======== EXERCISE INPUTS

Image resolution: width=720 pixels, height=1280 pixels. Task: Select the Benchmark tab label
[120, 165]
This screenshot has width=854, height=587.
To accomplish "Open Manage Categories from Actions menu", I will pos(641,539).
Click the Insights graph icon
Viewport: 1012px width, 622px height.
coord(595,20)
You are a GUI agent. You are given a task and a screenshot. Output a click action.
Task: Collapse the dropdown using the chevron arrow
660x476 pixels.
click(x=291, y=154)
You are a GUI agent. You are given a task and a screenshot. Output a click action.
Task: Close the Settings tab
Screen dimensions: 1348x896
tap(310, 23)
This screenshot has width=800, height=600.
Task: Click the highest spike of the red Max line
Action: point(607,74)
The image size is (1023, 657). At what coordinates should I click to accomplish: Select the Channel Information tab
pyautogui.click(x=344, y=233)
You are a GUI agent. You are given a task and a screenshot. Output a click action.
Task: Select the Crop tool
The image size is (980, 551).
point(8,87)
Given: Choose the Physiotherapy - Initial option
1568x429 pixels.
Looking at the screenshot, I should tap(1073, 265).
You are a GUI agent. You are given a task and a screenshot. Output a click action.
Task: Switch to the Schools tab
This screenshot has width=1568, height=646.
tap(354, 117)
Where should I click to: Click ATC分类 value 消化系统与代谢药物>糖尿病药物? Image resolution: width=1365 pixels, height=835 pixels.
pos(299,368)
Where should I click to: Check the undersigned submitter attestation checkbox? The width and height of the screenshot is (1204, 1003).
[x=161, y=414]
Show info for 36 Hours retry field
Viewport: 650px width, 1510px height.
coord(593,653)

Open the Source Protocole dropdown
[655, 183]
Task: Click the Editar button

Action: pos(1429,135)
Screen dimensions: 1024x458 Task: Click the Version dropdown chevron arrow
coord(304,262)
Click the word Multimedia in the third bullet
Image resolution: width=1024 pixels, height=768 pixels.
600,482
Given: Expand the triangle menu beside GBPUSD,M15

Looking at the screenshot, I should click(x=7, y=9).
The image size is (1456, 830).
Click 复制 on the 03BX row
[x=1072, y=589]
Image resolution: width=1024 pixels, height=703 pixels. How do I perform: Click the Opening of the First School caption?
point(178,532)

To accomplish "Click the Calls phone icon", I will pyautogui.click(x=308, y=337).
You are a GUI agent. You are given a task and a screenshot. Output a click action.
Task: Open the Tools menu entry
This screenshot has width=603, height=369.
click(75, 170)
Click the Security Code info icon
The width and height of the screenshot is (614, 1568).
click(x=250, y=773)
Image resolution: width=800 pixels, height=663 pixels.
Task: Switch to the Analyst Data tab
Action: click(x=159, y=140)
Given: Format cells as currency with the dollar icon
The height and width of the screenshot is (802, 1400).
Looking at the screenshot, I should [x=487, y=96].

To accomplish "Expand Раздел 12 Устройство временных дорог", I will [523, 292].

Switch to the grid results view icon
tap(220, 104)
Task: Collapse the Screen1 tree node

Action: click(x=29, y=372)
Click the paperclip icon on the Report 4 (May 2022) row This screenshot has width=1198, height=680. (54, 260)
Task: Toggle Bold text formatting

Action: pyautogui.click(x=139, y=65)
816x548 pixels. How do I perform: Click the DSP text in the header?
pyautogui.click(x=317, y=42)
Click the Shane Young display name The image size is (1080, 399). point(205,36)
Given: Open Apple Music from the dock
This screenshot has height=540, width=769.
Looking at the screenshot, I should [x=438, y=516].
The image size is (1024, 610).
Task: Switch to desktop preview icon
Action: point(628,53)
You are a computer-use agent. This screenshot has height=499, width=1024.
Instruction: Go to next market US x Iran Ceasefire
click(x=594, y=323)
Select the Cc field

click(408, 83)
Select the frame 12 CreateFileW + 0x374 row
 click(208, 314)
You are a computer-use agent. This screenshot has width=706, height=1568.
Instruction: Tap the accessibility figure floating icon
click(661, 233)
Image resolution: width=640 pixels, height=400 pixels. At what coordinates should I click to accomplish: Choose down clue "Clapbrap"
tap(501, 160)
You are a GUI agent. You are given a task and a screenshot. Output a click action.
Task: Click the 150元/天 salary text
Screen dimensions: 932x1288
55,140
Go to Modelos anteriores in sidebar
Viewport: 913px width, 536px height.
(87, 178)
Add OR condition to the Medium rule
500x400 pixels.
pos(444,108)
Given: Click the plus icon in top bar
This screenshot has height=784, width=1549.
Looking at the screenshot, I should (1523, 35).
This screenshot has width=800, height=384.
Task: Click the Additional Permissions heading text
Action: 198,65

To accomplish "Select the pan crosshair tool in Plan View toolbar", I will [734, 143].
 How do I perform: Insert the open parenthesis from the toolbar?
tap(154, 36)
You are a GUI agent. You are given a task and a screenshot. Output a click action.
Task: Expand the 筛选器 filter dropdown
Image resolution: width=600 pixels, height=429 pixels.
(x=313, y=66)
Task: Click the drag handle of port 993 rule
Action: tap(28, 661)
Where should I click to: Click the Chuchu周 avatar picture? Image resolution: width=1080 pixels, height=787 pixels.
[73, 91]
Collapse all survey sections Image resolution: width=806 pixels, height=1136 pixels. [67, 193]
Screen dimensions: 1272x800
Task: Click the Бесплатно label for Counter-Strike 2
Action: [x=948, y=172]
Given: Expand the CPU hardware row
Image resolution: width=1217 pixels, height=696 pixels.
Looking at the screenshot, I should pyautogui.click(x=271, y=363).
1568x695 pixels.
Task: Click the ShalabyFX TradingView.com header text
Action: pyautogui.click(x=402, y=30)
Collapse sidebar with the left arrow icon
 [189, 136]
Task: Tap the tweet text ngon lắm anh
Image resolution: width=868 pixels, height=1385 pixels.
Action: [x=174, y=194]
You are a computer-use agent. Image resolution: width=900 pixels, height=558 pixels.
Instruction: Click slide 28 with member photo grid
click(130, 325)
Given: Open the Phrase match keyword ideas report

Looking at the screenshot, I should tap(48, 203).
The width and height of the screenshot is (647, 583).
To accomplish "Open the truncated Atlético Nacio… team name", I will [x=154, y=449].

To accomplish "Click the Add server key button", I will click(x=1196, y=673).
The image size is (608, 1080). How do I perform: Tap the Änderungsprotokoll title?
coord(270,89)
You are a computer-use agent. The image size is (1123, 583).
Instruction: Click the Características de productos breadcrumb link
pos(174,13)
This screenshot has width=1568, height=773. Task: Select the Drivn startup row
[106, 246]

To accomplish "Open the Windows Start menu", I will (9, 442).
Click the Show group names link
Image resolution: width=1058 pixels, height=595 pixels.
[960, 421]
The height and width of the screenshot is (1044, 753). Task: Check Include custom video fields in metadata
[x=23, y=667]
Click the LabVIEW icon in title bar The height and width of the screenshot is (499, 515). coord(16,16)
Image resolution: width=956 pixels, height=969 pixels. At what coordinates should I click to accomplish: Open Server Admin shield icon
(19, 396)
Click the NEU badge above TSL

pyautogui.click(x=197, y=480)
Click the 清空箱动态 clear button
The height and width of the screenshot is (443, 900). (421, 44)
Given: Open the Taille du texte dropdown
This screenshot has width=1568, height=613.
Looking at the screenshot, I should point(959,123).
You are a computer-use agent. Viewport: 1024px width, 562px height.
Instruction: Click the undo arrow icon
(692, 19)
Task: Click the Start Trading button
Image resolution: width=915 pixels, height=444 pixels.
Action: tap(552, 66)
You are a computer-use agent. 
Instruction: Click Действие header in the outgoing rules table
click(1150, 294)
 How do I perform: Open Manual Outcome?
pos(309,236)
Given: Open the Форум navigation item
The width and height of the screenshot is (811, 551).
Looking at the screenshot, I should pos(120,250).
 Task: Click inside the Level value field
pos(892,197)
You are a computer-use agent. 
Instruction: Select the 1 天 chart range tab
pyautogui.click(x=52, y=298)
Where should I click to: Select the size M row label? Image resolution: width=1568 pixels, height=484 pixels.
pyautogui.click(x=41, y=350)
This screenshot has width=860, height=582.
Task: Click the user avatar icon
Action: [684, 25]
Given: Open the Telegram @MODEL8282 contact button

================

→ WHAT THIS TASK INVOLVES:
Please transcribe exactly the line containing "Given: Open the Форум navigation item" and every line after it through the end of the records, and nothing else.

→ SOLUTION TO THE EXERCISE:
Given: Open the Форум navigation item
The width and height of the screenshot is (811, 551).
Looking at the screenshot, I should pos(120,250).
 Task: Click inside the Level value field
pos(892,197)
You are a computer-use agent. 
Instruction: Select the 1 天 chart range tab
pyautogui.click(x=52, y=298)
Where should I click to: Select the size M row label? Image resolution: width=1568 pixels, height=484 pixels.
pyautogui.click(x=41, y=350)
This screenshot has width=860, height=582.
Task: Click the user avatar icon
Action: [684, 25]
Given: Open the Telegram @MODEL8282 contact button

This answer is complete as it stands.